I have said it before but it bears emphasizing: when I write my academic advice book, if I ever do, it will not take as its point of departure the idea that the reader lacks discipline or does not know how to work. My book will not be a self-improvement book. It will be about pleasure and gathering information and making informed decisions.
Meanwhile I learned from Facebook that academic career success is now defined as having a patchwork of adjunct jobs, and that professors actually promote this vision. Who is calling deprofessionalization, career success?
It does occur to me, though, that perhaps the reason the adjuncts and post-acs are as convinced they must stay in academia as they appear to be, is the “professionalization” that was brought in in the 1980s as part of graduate training. I know from my experience that once you go on the job market, you get a lot of pressure from everyone you know to only consider academic jobs. But I did not get that from graduate school, and now apparently many do.
Did “professionalization” (I am not sure what it was) mean having a certain kind of Kool-Aid forced down your throat earlier? Of course it does, and we have discussed this before.

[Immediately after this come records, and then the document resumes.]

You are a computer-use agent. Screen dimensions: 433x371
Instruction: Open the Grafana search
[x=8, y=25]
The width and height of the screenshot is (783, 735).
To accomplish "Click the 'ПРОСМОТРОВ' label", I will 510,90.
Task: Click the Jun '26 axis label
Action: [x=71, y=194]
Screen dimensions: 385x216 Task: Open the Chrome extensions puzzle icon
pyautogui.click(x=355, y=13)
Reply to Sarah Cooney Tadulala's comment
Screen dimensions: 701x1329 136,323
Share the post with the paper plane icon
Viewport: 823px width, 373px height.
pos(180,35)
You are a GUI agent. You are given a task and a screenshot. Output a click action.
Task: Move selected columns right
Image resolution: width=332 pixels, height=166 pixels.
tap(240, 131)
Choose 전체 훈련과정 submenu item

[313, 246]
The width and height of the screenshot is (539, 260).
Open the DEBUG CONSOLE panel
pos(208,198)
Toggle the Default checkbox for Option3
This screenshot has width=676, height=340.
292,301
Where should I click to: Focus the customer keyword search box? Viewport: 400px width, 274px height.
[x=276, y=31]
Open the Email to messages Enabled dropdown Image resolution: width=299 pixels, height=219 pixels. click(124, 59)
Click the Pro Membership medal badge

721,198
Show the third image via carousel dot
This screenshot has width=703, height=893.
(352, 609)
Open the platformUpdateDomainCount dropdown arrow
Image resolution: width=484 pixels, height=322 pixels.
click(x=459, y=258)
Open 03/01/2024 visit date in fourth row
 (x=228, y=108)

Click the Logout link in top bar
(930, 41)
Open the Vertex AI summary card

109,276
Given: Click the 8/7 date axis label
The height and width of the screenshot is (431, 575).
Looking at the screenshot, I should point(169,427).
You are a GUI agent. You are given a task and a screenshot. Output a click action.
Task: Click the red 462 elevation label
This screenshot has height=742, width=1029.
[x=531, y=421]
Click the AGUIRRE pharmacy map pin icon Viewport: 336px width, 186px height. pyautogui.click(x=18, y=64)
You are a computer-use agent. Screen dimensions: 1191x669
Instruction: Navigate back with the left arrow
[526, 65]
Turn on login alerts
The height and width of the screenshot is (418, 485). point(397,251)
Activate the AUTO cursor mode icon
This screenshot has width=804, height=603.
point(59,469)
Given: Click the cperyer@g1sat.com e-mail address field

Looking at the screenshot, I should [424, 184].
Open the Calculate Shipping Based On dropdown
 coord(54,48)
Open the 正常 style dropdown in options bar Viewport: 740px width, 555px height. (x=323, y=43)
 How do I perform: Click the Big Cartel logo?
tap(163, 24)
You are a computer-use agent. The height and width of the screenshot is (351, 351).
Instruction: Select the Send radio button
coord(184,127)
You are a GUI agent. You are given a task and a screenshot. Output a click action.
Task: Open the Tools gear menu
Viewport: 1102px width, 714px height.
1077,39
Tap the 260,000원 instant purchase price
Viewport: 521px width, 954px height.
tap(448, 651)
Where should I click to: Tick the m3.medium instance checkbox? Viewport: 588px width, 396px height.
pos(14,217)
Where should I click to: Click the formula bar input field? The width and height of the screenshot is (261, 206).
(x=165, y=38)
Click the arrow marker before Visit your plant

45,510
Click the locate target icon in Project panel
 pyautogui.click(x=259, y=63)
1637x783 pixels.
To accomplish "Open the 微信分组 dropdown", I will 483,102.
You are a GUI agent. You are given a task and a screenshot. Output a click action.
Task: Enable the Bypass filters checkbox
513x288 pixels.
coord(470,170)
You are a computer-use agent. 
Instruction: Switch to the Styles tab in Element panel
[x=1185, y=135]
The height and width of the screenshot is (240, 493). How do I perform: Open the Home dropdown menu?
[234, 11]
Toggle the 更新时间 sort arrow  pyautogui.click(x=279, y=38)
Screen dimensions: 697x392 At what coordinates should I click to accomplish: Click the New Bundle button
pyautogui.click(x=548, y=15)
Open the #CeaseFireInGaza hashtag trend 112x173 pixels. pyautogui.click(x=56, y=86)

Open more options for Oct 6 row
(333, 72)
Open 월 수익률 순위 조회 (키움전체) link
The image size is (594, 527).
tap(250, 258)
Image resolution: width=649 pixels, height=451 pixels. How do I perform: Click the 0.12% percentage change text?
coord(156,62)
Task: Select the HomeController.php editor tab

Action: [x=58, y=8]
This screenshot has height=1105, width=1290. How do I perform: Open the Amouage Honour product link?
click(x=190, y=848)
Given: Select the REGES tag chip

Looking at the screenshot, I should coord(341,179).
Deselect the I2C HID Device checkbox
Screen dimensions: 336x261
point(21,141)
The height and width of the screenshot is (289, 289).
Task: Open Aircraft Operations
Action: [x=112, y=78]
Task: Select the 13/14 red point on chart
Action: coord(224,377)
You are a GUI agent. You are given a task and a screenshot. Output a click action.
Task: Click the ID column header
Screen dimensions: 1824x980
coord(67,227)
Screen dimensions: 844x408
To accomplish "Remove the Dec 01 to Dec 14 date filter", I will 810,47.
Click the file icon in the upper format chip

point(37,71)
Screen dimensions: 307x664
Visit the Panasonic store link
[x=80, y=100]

There’s something really insidious about “professionalization”–professionals not only get paid for what they do, they so often have to BELIEVE in it also, and that belief ends up making them defend the system and the status quo. (Virginia Woolf brilliantly points out the dangers of this for women in “Three Guineas.”) A lot of so-called “working” people might believe in what they do, but just as many are realists–we work to get paid, end of discussion. It’s not about who we are, not about having a “career” or being famous, it’s about needing to survive, and what work we can get that will enable us to do that. That, I believe, is a key factor in assimilation (or the failure thereof), and why it is that the women whose writing doesn’t rock the boat much in the first place are the ones who get these kinds of offers–the recent situation of Amanda Marcotte and Melissa McEwan comes to mind as well.